== To-do list ==
1. Do these statements agree with the torch thread? For each, answer yes or no and quote the deciding words of the thread exactly. (a) jimdoc says a torch head will work with both propane and mapp gas. (b) dtectr reports that torch manufacturers recommend using propane torches with Mapp. (c) djui5 paid $25 for a map torch head at Home Depot.
2. Quote the torch thread from "I did check" to "utilize atmospheric air.", word for word.

== Selection ==

# torches



## glondor (Feb 16, 2011)

Is a torch head for a propane torch the same as a torch head for a mapp gas torch?


----------



## jimdoc (Feb 16, 2011)

Yes, it will work with both.

Jim


----------



## glondor (Feb 16, 2011)

Thanks Jim.


----------



## stihl88 (Feb 16, 2011)

Don't just go and buy a cheap head, some of the more expensive heads will burn quite a fair bit hotter due to their design.
A cheap head may struggle to melt gold, as i have discovered.


----------



## dtectr (Feb 16, 2011)

Torch manufacturers recommend using ONLY torches made for Mapp with Mapp. The airflow requirements for a "hot" flame differs from propane to Mapp. Such differences can cause dangerous conditions, such as flare-ups, pre-ignition or introduction of a liquid rather than a gas, which could have nasty consequences under the right (or _wrong_) circumstances. Again, from the mfrs.

From experience: A propane head on a Mapp tank can cause dangerous overheating to the point of preventing complete shut-off (You can picture what that could do); Use of a Mapp head on propane can allow allow liquid (& cold) propane to be dispensed if it is moved below 45* from vertical.

FWIW


----------



## glondor (Feb 16, 2011)

Thanks guys.


----------



## djui5 (Feb 22, 2011)

I picked up a map torch head at Home Depot. It was $35, but worth it IMO.


----------



## jayimim (Mar 10, 2011)

I did check out the torches, I found that the acetylene turbotorch like the mapp gas turbotorch that have the quick release tips have color coded o-rings, acetylene is red. Mapp gas and lp have blue. I have been told the acetylene is much hotter. Both setups utilize atmospheric air.


----------



## dcurzon (May 3, 2011)

i've been using butane/propane mix previously, it was ok but quite slow. Picked up a Mapp head and bottle at the weekend and did some powdered silver. Really odd, but it struggled. Just over 2oz (so not a large amount) in a 4" dish. I found that the mapp gas heated up very quickly, bringing the melting dish up to red in a very short time, but it struggled to maintain heat in the silver. Once the silver was eventually (20 minutes or so?) melted and moving around, if i briefly put the flame on one side, the other side would start cooling immediately.

Made me think that the heat from the flame was too concentrated rather than getting a nice spread. First time using mapp, so could easily be operator error! The tip is a swirl flame. The burner was this one: http://www.screwfix.com/p/gogas-quickpro-auto-power-torch/88334?cm_mmc=GoogleBase-_-Datafeed-_-Tools-_-GoGas%20Quickpro%20Auto%20Power%20Torch


----------



## rmi2416 (May 10, 2011)

has anyone tried the propylene gas with the oxygen tank combo by burnzomatic and does it work well? I am also looking for a torch to start making a few small buttons with.

== Records shown ==
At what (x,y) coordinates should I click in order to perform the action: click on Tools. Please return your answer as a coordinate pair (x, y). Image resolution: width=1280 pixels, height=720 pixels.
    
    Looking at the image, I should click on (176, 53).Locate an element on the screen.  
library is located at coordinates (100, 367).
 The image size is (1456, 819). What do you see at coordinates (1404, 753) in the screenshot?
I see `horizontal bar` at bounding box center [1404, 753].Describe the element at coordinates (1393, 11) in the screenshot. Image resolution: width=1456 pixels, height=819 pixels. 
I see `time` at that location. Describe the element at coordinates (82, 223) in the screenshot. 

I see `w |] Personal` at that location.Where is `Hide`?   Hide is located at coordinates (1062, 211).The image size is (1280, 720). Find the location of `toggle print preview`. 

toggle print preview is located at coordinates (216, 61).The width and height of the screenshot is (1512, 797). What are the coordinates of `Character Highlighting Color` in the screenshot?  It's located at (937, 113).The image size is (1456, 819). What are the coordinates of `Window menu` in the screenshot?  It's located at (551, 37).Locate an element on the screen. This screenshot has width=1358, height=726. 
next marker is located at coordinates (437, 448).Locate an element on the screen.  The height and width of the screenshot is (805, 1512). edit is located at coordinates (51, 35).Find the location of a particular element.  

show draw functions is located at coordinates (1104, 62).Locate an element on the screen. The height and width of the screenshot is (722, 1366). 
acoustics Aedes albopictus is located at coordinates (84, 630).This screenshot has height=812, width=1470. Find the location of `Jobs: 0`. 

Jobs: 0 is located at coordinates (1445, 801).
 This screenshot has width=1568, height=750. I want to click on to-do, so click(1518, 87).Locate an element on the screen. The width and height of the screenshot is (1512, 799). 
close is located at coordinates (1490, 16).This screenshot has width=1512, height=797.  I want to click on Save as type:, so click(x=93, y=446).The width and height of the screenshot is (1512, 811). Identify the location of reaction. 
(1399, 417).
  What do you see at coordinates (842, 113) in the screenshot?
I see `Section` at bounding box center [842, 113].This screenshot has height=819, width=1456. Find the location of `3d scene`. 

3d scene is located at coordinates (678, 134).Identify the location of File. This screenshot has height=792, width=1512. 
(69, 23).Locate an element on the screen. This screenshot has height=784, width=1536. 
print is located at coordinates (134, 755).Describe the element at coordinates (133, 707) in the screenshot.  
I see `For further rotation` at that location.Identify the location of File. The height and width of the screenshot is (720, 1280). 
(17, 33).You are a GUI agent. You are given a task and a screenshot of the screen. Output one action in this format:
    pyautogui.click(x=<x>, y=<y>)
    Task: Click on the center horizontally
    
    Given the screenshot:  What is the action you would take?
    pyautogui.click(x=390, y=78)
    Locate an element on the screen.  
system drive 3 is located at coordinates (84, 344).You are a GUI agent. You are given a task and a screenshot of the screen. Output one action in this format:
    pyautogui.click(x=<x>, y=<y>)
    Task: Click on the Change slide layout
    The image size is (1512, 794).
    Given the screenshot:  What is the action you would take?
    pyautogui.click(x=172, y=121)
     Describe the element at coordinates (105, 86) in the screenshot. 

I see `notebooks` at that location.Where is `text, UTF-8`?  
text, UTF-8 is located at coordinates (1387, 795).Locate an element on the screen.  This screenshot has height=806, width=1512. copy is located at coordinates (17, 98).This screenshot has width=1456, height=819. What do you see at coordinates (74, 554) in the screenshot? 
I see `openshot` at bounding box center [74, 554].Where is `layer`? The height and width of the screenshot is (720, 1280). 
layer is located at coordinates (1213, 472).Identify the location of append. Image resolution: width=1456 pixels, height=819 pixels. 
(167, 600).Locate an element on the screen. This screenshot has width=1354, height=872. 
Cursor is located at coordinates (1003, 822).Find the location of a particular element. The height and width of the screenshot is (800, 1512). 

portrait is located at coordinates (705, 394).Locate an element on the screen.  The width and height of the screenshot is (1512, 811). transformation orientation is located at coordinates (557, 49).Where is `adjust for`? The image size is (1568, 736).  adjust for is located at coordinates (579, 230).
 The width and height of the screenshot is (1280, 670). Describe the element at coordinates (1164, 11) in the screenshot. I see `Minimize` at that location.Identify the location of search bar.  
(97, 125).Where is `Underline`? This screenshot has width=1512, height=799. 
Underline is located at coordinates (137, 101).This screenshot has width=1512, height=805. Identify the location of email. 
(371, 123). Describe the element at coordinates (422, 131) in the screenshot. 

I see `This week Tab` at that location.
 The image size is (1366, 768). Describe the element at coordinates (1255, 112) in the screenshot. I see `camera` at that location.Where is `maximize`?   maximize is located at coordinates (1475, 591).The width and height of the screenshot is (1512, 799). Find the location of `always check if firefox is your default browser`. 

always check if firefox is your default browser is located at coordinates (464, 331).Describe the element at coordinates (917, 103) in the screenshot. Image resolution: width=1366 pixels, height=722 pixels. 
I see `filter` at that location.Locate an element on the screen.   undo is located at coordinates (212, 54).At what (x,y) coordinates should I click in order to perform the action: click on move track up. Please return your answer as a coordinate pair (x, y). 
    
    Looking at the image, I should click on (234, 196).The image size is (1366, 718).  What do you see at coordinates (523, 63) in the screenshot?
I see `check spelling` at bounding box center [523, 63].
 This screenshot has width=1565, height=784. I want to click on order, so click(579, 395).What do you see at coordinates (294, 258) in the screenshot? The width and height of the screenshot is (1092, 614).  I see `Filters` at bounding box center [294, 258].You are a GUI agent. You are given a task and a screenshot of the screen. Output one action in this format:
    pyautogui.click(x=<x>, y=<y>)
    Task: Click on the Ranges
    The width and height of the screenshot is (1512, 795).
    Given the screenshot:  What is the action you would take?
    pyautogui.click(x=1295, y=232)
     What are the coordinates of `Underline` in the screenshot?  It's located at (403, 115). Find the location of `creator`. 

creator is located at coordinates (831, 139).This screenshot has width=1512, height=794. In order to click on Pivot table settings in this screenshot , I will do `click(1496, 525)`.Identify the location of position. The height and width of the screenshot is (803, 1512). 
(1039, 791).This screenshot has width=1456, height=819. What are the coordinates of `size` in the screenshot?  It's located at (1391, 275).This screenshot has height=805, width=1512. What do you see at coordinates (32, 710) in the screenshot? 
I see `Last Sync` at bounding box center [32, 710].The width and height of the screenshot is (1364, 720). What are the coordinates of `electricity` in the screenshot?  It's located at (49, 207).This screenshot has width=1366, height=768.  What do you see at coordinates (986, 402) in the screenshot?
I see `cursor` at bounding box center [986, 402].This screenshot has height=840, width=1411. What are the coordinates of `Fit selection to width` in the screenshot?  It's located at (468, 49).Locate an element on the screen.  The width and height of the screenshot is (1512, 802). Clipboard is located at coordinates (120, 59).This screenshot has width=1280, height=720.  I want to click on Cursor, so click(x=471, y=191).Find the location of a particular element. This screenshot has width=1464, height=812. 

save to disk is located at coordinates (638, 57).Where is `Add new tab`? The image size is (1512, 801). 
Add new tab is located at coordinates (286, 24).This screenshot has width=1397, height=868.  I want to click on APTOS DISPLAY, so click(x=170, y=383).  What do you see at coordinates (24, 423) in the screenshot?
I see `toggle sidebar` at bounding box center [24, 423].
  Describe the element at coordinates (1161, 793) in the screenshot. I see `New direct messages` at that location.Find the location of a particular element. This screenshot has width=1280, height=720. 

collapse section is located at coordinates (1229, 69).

== Answers to the exercises ==
1.
(a) Yes: "Yes, it will work with both."
(b) No: "Torch manufacturers recommend using ONLY torches made for Mapp with Mapp."
(c) No: "It was $35, but worth it IMO."

2.
I did check out the torches, I found that the acetylene turbotorch like the mapp gas turbotorch that have the quick release tips have color coded o-rings, acetylene is red. Mapp gas and lp have blue. I have been told the acetylene is much hotter. Both setups utilize atmospheric air.